If all goes according to plan, the complicated deal will lead to a seamless large scale mixed use site of over 40 acres with a planned West Falls Church Station Boulevard at its center that will run from Route 7 to the rail station and should be ready for active use as one of the first completed components of the project by 2025..The Virginia Tech property sale price is $25 million with a third going to the City and two-thirds to Virginia Tech. That is a far cry from the 1995 originally negotiated option to buy the property at $2.85 million.
Back in the early 1990s, the issue was the subject of major contention, but Council members at the time, fearful that the land might be subjected to a less-favorable development, dove head first into a “deal” that leased the property at $1 a year pending an option by the universities to buy after 30 years.
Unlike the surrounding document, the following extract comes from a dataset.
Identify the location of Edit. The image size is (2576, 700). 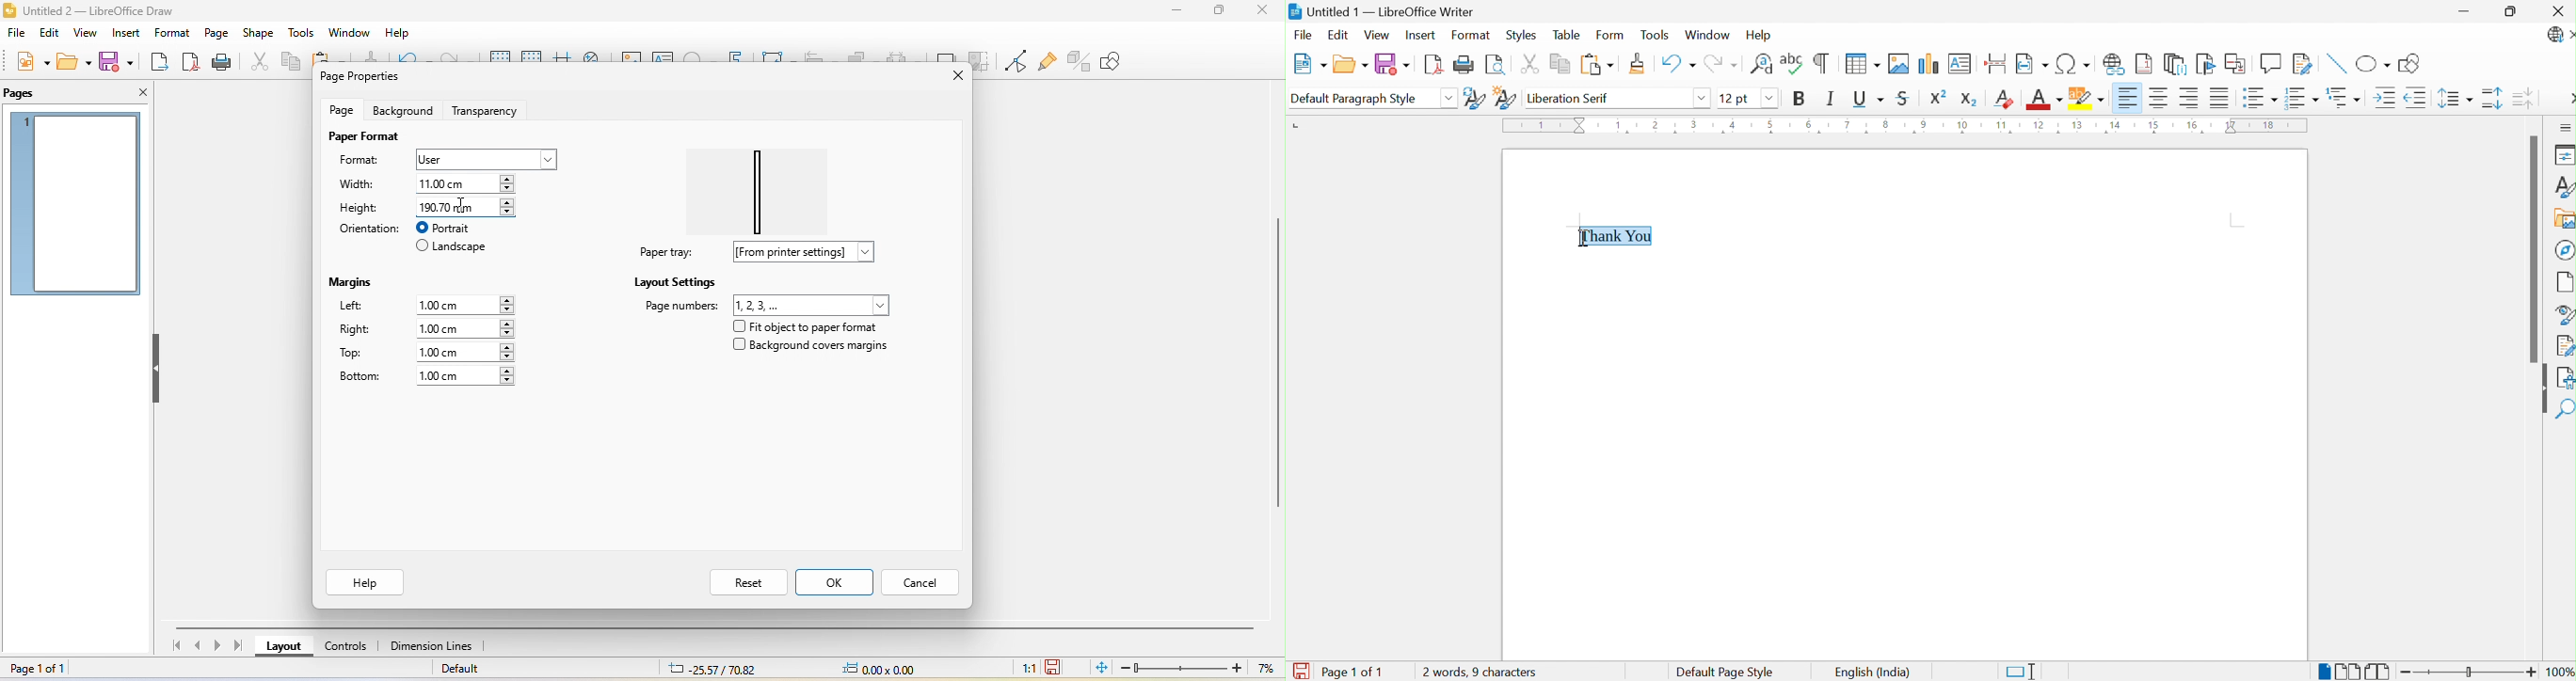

When the two universities put out a “request for location” for their shared project at the time, the City of Falls Church jumped in with a bid, and was chosen from a large number of regional competitors because of its location adjacent to a Metro rail station and near the Beltway and an interstate.
Touted as a boon for the City, given the educational nature of the project and the promise the City and its adjacent high school would benefit, the Council was euphoric about being chosen and was eager to virtually give the land away (it was never reported whether the $1 a year checks to the City were ever actually received).
This happened despite the claim by David Lasso, the city manager at the time, that the undeveloped land was “possibly the most valuable piece of real estate on the entire eastern seaboard.”
It is ironic that now, with the prospective development of it and its adjacent City and WMATA owned parcels, that claim has the potential to come true.
On the Virginia Tech site now will go the international headquarters of Hitt development company, a building of 240,000 square feet, an innovative Virginia Tech National Center for Smart Construction, 440 residential apartments and ground floor retail, all on 7.5 acres.
Next to it is the plan for the dense development of the Falls Church 10 acres on the one side, and of the plans for heavy residential and other uses on the 23 acres of WMATA owned land, including the Metro station, on the other.
The sale agreement to Virginia Tech (the University of Virginia having transferred its stake to Virginia Tech six years ago to focus instead on a site off Gallows Road in Annandale) was approved by a 6-0-1 vote, David Snyder abstaining.
In another Council action Monday, a first reading was approved for tax exemptions for three properties in the Virginia Village block of four-plex buildings adjacent S. Maple Avenue which are scheduled for sale to Wesley Housing, an affordable housing operator, once the exemptions are finally approved next month. That item was approved by the Council 7-0.